Pixel coordinate grounding data

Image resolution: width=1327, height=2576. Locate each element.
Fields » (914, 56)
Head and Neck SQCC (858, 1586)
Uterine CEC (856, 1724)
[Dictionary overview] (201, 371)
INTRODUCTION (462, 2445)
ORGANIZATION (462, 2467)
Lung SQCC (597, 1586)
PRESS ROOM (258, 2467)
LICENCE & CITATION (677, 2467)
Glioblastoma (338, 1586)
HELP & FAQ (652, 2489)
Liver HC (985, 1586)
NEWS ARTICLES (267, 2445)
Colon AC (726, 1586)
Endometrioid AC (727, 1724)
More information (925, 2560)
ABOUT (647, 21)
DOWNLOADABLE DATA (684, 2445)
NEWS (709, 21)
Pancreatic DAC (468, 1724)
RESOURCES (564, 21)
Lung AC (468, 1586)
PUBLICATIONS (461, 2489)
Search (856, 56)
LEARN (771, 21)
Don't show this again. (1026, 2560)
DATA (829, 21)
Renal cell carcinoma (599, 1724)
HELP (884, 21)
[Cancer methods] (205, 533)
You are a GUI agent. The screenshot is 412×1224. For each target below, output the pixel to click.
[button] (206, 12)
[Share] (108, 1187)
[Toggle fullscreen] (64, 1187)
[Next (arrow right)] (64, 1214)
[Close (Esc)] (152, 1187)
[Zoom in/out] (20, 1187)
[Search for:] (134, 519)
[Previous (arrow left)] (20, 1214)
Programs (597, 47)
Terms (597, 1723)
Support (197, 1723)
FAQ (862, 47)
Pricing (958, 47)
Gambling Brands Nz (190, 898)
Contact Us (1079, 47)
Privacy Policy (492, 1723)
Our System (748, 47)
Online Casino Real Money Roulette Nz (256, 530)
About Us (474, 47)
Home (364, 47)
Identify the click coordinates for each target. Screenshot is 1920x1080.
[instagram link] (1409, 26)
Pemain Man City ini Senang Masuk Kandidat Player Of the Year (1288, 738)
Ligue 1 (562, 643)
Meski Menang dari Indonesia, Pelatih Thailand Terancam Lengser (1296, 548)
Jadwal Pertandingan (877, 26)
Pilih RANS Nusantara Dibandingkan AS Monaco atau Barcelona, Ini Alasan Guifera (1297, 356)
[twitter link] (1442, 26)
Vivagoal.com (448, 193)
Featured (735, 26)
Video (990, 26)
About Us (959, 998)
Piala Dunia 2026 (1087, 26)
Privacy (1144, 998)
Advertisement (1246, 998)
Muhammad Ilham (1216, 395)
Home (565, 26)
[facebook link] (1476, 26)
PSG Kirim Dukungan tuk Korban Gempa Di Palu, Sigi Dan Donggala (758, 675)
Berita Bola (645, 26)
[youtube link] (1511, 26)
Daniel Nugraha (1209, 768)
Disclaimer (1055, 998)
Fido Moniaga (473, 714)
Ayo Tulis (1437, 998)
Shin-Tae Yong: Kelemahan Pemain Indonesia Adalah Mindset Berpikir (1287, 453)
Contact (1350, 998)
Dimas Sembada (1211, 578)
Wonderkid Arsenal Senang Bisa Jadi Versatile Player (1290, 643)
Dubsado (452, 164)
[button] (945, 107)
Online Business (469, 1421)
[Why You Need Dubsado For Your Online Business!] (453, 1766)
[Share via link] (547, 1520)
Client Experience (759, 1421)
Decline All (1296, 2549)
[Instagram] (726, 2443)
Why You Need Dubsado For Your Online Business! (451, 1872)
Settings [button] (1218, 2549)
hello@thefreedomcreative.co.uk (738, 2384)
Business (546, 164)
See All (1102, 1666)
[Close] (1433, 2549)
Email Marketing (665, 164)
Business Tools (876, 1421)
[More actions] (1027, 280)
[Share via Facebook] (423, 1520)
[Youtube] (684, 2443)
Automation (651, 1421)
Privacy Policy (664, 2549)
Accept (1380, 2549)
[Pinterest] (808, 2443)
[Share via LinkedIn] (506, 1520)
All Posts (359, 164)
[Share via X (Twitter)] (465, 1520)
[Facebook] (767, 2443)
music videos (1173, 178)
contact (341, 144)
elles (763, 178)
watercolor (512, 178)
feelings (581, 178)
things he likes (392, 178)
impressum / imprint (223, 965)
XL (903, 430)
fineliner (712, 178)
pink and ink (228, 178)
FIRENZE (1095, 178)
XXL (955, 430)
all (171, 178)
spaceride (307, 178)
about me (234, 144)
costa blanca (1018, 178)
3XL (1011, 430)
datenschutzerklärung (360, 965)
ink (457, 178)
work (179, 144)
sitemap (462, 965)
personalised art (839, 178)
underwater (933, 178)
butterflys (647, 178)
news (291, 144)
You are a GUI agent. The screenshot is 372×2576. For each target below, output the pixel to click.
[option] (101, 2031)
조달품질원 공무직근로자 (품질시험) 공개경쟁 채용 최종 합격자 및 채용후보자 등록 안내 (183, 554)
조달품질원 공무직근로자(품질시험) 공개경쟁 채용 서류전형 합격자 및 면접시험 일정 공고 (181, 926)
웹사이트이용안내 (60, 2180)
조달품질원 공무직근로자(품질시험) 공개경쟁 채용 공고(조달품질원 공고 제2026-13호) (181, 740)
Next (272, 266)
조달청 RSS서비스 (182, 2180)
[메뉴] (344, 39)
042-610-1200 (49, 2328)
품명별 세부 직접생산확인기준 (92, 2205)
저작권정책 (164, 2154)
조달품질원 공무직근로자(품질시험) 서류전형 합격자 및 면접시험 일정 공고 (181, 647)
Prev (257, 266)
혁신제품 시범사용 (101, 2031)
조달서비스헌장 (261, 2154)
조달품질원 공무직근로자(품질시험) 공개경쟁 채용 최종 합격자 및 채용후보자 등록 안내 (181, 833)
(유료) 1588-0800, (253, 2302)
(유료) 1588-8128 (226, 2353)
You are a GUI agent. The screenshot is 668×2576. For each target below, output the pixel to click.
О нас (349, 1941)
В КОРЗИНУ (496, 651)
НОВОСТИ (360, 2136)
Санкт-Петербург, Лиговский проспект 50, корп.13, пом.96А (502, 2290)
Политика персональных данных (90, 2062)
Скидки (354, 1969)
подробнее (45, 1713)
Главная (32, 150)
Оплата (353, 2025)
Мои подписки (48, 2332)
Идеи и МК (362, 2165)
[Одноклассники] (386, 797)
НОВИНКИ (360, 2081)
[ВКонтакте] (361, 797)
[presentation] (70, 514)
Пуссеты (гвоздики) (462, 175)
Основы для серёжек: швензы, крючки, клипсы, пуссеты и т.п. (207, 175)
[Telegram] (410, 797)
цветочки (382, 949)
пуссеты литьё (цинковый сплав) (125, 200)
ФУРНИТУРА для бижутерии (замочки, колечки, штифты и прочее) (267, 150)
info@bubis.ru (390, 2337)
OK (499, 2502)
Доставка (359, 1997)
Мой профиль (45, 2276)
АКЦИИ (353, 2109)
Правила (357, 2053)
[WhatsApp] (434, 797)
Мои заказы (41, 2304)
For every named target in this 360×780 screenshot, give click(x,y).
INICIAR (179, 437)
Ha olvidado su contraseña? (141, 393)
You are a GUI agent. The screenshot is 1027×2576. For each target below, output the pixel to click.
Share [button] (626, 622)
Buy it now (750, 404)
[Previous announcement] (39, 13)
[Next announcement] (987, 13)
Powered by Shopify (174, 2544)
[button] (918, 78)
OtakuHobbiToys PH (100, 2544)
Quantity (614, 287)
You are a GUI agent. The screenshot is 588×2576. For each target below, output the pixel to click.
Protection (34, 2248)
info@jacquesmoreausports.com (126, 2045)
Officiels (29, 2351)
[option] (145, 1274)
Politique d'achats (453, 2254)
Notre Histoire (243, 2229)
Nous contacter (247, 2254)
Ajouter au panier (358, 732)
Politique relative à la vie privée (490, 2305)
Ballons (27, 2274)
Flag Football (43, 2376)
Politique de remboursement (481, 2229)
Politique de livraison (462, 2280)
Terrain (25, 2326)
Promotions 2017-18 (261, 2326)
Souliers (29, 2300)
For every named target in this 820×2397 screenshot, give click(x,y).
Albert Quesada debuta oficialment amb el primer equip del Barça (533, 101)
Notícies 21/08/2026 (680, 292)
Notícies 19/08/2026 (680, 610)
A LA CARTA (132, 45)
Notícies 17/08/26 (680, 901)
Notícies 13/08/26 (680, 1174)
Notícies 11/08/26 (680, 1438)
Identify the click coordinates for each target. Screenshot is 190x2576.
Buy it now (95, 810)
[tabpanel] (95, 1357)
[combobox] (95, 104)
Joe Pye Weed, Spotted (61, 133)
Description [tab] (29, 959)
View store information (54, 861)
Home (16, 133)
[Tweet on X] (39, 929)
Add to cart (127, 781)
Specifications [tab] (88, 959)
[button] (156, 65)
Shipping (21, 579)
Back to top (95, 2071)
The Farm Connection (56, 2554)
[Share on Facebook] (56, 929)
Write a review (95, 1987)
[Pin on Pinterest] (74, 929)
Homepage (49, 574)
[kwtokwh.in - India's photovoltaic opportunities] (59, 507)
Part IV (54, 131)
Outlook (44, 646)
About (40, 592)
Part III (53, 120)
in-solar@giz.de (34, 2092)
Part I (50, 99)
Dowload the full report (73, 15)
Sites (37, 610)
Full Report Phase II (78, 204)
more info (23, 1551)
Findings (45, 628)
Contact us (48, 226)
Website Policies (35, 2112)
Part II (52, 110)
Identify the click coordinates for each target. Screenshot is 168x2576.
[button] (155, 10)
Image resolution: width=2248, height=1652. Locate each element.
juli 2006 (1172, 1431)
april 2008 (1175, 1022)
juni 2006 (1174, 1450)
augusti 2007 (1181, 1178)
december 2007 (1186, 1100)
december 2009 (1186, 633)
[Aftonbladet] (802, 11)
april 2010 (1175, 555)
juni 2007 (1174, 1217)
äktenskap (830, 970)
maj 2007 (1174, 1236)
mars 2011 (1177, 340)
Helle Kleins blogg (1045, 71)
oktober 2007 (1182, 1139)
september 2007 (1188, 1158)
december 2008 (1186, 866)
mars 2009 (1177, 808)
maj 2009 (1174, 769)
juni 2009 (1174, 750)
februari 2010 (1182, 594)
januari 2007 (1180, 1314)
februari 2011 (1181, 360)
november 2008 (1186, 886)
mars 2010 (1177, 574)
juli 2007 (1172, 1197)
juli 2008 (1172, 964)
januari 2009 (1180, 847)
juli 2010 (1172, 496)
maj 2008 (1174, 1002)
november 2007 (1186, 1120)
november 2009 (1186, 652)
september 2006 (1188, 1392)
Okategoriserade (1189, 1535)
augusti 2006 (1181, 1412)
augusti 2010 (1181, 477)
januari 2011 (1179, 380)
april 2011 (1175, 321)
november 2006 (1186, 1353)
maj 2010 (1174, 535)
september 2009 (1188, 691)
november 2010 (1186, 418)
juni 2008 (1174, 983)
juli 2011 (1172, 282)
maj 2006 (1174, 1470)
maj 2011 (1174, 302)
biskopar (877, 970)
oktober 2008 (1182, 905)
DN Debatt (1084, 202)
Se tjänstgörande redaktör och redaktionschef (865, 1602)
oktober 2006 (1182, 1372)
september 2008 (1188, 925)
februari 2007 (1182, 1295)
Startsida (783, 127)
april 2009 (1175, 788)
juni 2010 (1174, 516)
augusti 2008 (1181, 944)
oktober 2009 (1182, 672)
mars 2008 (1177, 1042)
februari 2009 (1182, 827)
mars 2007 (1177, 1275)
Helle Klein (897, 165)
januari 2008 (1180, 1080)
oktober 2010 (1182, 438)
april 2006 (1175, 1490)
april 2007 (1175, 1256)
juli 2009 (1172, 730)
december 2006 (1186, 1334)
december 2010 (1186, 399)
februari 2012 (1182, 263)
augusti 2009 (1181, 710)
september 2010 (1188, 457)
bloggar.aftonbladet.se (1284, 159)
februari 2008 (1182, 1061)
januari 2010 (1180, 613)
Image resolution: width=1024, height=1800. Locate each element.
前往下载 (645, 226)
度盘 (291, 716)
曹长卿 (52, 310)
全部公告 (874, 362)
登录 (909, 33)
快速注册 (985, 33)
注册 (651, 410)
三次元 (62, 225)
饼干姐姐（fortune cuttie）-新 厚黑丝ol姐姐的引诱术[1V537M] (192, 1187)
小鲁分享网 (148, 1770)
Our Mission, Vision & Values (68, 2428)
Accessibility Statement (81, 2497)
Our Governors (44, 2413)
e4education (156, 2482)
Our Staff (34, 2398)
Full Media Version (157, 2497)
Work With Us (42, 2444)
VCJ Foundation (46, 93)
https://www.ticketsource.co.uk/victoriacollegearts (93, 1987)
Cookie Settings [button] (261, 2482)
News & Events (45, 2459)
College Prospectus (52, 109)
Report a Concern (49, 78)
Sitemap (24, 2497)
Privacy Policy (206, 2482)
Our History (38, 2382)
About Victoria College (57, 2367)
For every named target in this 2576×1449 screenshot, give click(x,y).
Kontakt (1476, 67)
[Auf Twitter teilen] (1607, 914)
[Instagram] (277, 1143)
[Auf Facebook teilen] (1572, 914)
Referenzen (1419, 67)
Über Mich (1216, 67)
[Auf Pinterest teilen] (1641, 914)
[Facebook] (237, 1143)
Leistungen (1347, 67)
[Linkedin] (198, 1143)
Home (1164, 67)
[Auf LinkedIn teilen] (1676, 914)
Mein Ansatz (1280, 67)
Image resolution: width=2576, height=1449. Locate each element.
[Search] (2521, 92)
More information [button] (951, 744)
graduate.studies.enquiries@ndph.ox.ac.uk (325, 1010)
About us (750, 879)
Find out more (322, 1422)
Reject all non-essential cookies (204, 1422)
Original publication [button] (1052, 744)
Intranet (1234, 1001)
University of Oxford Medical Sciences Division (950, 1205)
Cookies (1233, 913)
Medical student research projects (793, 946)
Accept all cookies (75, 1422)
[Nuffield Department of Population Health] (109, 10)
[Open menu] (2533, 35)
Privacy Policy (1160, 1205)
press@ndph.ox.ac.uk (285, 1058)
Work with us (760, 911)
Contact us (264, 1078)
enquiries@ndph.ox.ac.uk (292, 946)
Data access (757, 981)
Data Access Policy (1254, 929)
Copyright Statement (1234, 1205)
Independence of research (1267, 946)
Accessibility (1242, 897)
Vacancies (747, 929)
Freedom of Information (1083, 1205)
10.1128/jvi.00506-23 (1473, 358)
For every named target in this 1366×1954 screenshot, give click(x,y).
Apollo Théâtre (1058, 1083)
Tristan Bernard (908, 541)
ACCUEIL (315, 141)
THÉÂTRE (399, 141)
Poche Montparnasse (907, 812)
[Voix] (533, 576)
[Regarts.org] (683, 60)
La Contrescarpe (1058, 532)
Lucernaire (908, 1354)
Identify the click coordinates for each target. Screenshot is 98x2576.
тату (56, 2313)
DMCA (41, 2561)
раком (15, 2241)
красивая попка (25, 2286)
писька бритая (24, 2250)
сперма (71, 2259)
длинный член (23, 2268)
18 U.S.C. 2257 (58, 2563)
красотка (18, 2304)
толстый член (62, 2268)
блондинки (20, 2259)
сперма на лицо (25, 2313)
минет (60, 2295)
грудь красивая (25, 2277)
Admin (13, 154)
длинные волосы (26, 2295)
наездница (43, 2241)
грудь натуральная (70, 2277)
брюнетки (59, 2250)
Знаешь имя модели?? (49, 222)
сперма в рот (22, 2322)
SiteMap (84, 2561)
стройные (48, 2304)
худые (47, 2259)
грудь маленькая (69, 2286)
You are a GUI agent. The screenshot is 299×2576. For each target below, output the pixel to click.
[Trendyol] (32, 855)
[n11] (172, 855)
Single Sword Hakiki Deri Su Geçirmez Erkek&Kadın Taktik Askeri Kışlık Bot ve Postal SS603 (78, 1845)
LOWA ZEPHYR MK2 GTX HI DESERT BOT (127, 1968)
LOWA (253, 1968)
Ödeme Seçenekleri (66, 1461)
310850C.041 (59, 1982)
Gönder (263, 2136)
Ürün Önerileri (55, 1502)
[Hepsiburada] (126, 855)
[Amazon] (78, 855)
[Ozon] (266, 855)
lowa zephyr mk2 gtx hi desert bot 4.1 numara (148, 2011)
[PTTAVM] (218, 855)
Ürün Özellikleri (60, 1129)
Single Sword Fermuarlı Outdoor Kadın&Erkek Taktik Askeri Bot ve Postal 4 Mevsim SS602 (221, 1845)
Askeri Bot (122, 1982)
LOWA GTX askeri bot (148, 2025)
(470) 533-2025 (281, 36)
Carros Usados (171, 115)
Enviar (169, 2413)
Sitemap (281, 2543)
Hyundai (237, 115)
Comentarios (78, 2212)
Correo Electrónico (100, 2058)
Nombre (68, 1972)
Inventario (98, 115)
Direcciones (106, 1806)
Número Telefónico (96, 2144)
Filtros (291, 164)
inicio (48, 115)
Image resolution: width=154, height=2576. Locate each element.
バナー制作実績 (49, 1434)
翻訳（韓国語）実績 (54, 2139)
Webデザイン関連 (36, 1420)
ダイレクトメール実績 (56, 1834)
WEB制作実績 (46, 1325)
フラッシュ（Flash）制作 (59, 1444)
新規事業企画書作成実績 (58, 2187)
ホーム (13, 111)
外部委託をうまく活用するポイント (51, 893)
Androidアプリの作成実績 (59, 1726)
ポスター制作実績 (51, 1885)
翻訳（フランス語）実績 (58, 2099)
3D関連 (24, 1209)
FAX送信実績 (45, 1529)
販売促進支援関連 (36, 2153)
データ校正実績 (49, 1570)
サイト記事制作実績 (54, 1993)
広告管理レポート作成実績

● **ABOUT THIS TASK**
Scan the data for the word "면접시험" and copy every line where it shows up.

● **EXERCISE OUTPUT**
조달품질원 공무직근로자(품질시험) 공개경쟁 채용 서류전형 합격자 및 면접시험 일정 공고 (181, 926)
조달품질원 공무직근로자(품질시험) 서류전형 합격자 및 면접시험 일정 공고 (181, 647)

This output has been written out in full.